**Brano da leggere:**
===

AM: Mi chiedo anch’io come mai sono così fissata su questo tipo di immagini, sul tornare al passato per capire il presente. Penso ai due film “storici” – Un’ora sola ti vorrei e Vogliamo anche le rose –, che sono dei film che non “scadono”, nel momento in cui li si vede e che parlano dell’oggi, sono in forte relazione col presente. Da Vogliamo anche le rose sono passati dieci anni, ma il film continua a parlare del presente, non solo in termini di contenuto ma anche nelle forme. In Tutto parla di te c’era questa idea di mettere in relazione generazioni diverse di donne sui temi della maternità e della depressione post-parto, ma ancora una volta non è una lettura sociologica del fenomeno, ma una proposta di lettura intergenerazionale, una cosa che accadeva alle nostre trisnonne, e dunque non solo oggi perché siamo tutti “snaturati”, “esseri artificiali”, che non sanno più che ruolo assumere, se quello legato alla tradizione oppure alla propria realizzazione. In Tutto parla di te la memoria interviene per questo motivo. E poi, forse, è un modo per rendere “temporali” questi film, in relazione col presente ma staccati dall’attualità: vedremo se ci sembrerà datato questo film tra sei o sette anni…

FZ: Un’altra grande questione è la centralità della voce. Nei tuoi film la voce prende delle direzioni insolite e inaspettate: penso a Un’ora sola ti vorrei, con un narratore impossibile, qualcuno che non c’è più e qualcuno che offre la propria voce; ma penso anche a Vogliamo anche le rose e Tutto parla di te, dove la voce conduce il racconto e attraversa i materiali d’archivio. Come nasce l’idea di questo uso insistito della voce fuori campo, che ottiene degli effetti affascinanti, che aprono un grande contrappunto con l’andamento delle immagini?

===

**Esercizi:**
a – Trascrivi dal brano da leggere tutto il testo che va da "FZ: Un’altra grande" giù fino a "l’andamento delle immagini?".
b – Prosegui l'intervista sui film a partire dalla frase che segue l'ultima riportata.

**Dati forniti:**

===

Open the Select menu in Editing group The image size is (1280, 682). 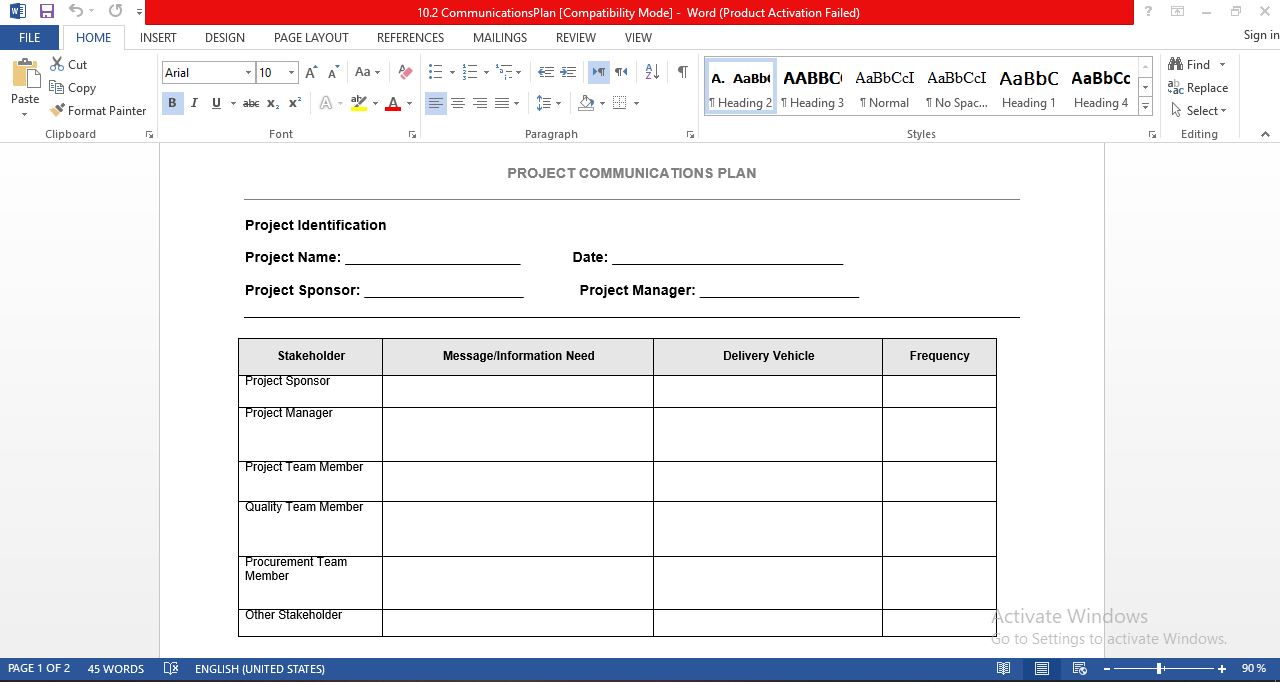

===

**Le risposte:**
a –
FZ: Un’altra grande questione è la centralità della voce. Nei tuoi film la voce prende delle direzioni insolite e inaspettate: penso a Un’ora sola ti vorrei, con un narratore impossibile, qualcuno che non c’è più e qualcuno che offre la propria voce; ma penso anche a Vogliamo anche le rose e Tutto parla di te, dove la voce conduce il racconto e attraversa i materiali d’archivio. Come nasce l’idea di questo uso insistito della voce fuori campo, che ottiene degli effetti affascinanti, che aprono un grande contrappunto con l’andamento delle immagini?

b –
AM: Forse devo semplicemente ammettere che non mi piace il sync… (ride). Cioè, mi attraggono le forme del racconto che non sono necessariamente in sincrono e che propongono contemporaneamente diversi input. Vedere un film presuppone il fatto che tu stia fermo, seduto sulla sedia, e che allo stesso tempo tu fruisca delle immagini, del suono, della musica ecc…; però, forse, come spettatrice sono più soddisfatta quando vado in luoghi altri, dove magari ci sono altre forme espressive e visive che non sono così chiuse, finite e confezionate come nel campo cinematografico. E magari traggo maggiore ispirazione dai lavori che vengono dall’arte, o da un utilizzo del video più legato alla forma-installazione. Non lavorare sulla sincronicità è un altro modo per creare un ulteriore interstizio, una frattura, come quella che si crea nel montaggio, che unisce ma soprattutto crea degli spazi, dove è possibile fare connessioni di senso. Così è ad esempio in Tutto parla di te, dove il montaggio è difficile, a volte faticoso, ma presuppone la creazione di spazio, uno spazio in cui lo spettatore possa mettere qualcosa di suo. La voce fuori campo va nella stessa direzione: si pone sopra, sotto, attorno alle immagini, e lascia un cuscinetto dove lo spettatore può svolgere un suo ruolo. E poi questa voce chiama in causa in maniera molto diretta lo spettatore, che si rivolge in prima persona a chi guarda, che ha la pretesa di coinvolgerlo in maniera personale. Penso che sia un’eredità del cinema documentario, e questa voce fuori campo, in una versione aggiornata di soggettività al femminile, si esprime in questa forma autobiografica.

FZ: È molto interessante questa cosa, perché di solito si associa la voce off all’idea di “oggettività”, capace di riconnettere le varie parti e dare quel senso compiuto, mentre nei tuoi lavori si fa carico della soggettività e si esprime attraverso forme stranianti. Penso a Un’ora sola ti vorrei, a come parte, con quel disco inciso, che è già una voce trasfigurata, lo scherzo e la canzoncina… Sempre in relazione agli aspetti formali, vorrei fare un breve accenno alla questione dell’animazione, da Vogliamo anche le rose ad Anna Piaggi, una visionaria della moda (2016), che è molto presente ed è in molti casi legata al linguaggio della pubblicità. Come mai questa scelta? È per sottolineare il “potere delle immagini”, non tanto nel promuovere un prodotto, ma nel produrre un effetto sui consumatori: immagini che producono cioè reazioni, trasformazioni della soggettività, processi di conformazione di stili e comportamenti?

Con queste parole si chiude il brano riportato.